Franciszek Fiszer (better known as Franc Fiszer; March 25, 1860 – April 9, 1937) was a Polish metaphysician and alchemist, a friend of the most notable writers and philosophers of contemporary Warsaw and one of Warsaw's semi-legendary people. Described as an erudite bon vivant and gourmand, he is remembered for a large number of anecdotes, jokes and sayings coined by him and about him.

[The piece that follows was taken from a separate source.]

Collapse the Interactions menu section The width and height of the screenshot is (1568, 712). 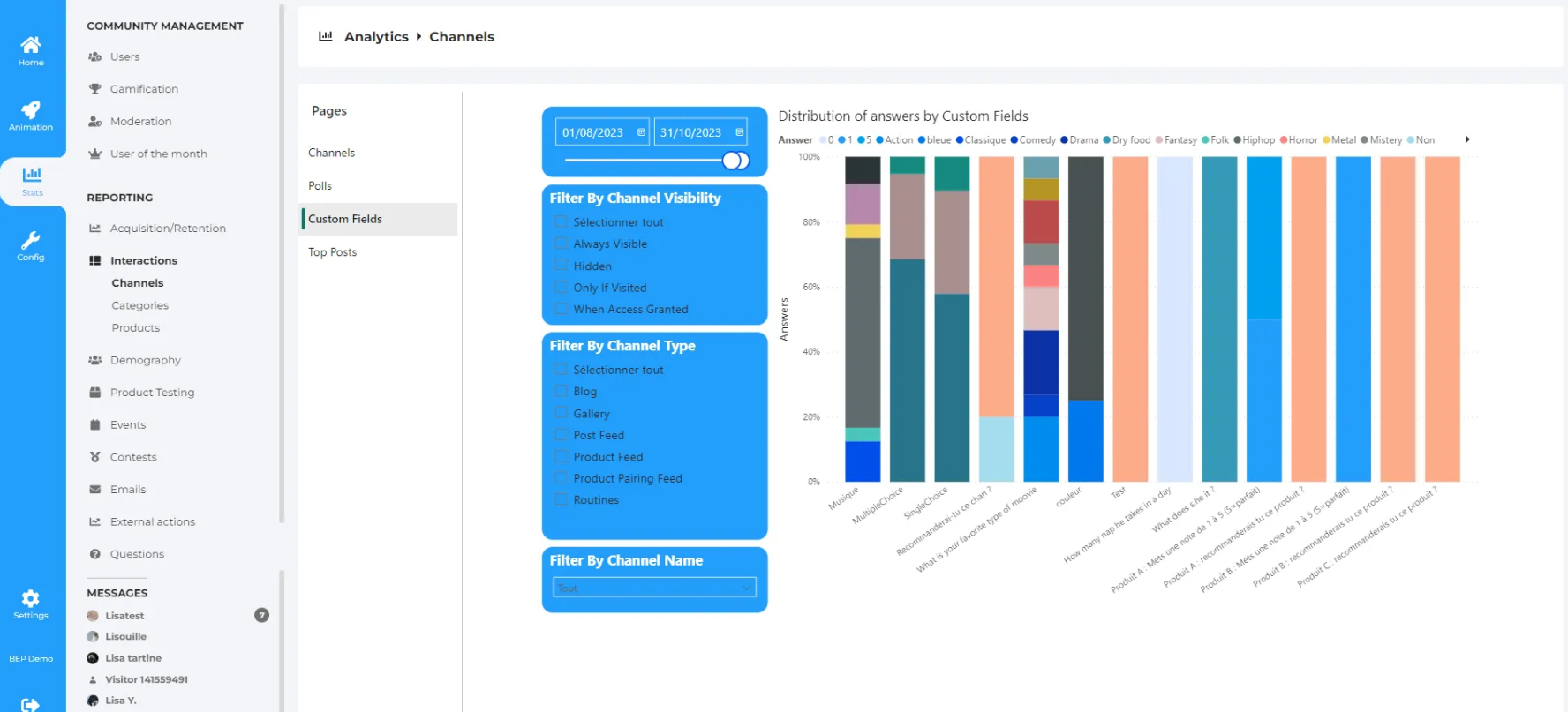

The fictional character Ambroży Kleks in author Jan Brzechwa's Pan Kleks series of books was partly based on Fiszer.

== Biography ==
Franciszek Józef Marian Fiszer was born in 1860 in the Ławy manor near Ostrołęka, to Teresa née Glinczanka and Józef Fiszer. His father was from among the German nobility, polonised in the 18th century and a distant relative of General Stanisław Fiszer, while his mother was a member of the Polish gentry and owner of the said manor and village. Very little is known of Fiszer's childhood apart from the fact that he was a late child (both of his parents being over 40 at his birth) and that he became an orphan relatively soon.

In the 1880s Fiszer moved to Warsaw, where he started spending most of his time in Warsaw's cafes, restaurants and some of the most notable clubs of the era. With time, he became a characteristic part of the Warsaw's social panorama and became friends with most of the contemporary Polish writers, poets, artists and politicians. Renowned for his existential monologues and anecdotes, Fiszer's only pastime was the restaurants. In the interbellum, Fiszer became one of the most notable members of Warsaw's high society. A frequent guest at balls and parties, he became a living legend. His family village became neglected and soon had to be parcellated for debts. However, Fiszer's lifestyle did not suffer, as he barely ever had to pay for his meals, since he was seen by the gastronomers as an advertisement for their restaurants. That is why he often was a guest of Udziałowa, Ziemiańska, IPS, Oaza, Astoria or Blikle.

Among the closest friends of Franc Fiszer were Bolesław Leśmian (Fiszer is said to have invented his pen-name), Stefan Żeromski, Władysław Reymont, the Skamandrites Antoni Słonimski and Julian Tuwim, Jan Lechoń, Miriam, Artur Rubinstein and Antoni Lange. Although Fiszer never published any book himself, he is mentioned in nearly all memoirs by Warsaw's artists of the inter-war period. Also, he became the only person never to publish a book to be mentioned in both Stanisław Tatarkiewicz's Polish Biographical Dictionary and Leszek Kołakowski's Philosophy in Poland; Dictionary of Writers.

In 1985, most of the memoirs mentioning Franciszek Fiszer were collected by Roman Loth in a book titled Na rogu świata i nieskończoności (At the Crossing of World and Infinity).

==Bibliography==
1. various authors, ed. Roman Loth (1985). "Na rogu świata i nieskończoności"
2. various authors, ed. Maria Szyszkowska (1997). "Spotkania z Fiszerem"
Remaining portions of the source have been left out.